Stable finite element spaces for the Navier-Stokes equation

It is well-known that certain finite element spaces are not stable for the Navier-Stokes equations, or even for the simpler Stokes equation. The prime example of an unstable pair of finite element spaces is to use first order degree continuous piecewise polynomials for both the velocity and the pressure. Using an unstable pair of spaces typically results in a solution with spurious (unwanted, non-physical) oscillations in the pressure solution. The simple remedy is to use continuous piecewise quadratic elements for the velocity and continuous piecewise linear elements for the pressure. Together, these elements form the so-called Taylor-Hood element. Spurious oscillations may occur also for splitting methods if an unstable element pair is used.

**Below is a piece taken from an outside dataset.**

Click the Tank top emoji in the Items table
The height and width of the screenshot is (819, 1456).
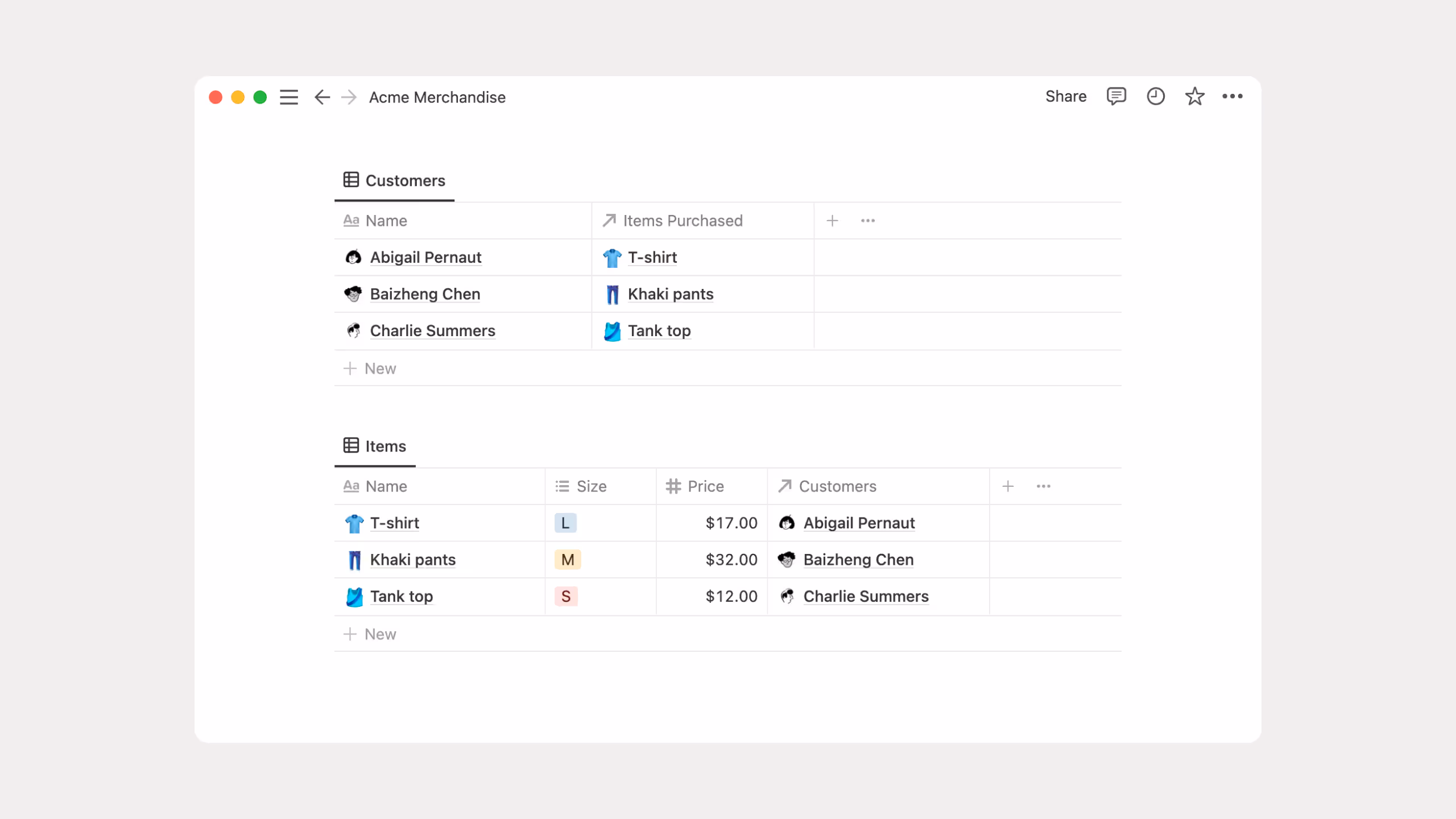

Since we have two different function spaces, we need to create two sets of trial and test functions:

u = TrialFunction(V)
v = TestFunction(V)
p = TrialFunction(Q)
q = TestFunction(Q)

As we have seen in Linear elasticity problem we can use Python-functions to create the different Dirichlet conditions. For this problem, we have three Dirichlet condition: First, we will set \(u=0\) at the walls of the channel, that is at \(y=0\) and \(y=1\). In this case, we will use dolfinx.fem.locate_dofs_geometrical

def walls(x):
    return np.logical_or(np.isclose(x[1], 0), np.isclose(x[1], 1))
wall_dofs = locate_dofs_geometrical(V, walls)
u_noslip = np.array((0,) * mesh.geometry.dim, dtype=PETSc.ScalarType)
bc_noslip = dirichletbc(u_noslip, wall_dofs, V)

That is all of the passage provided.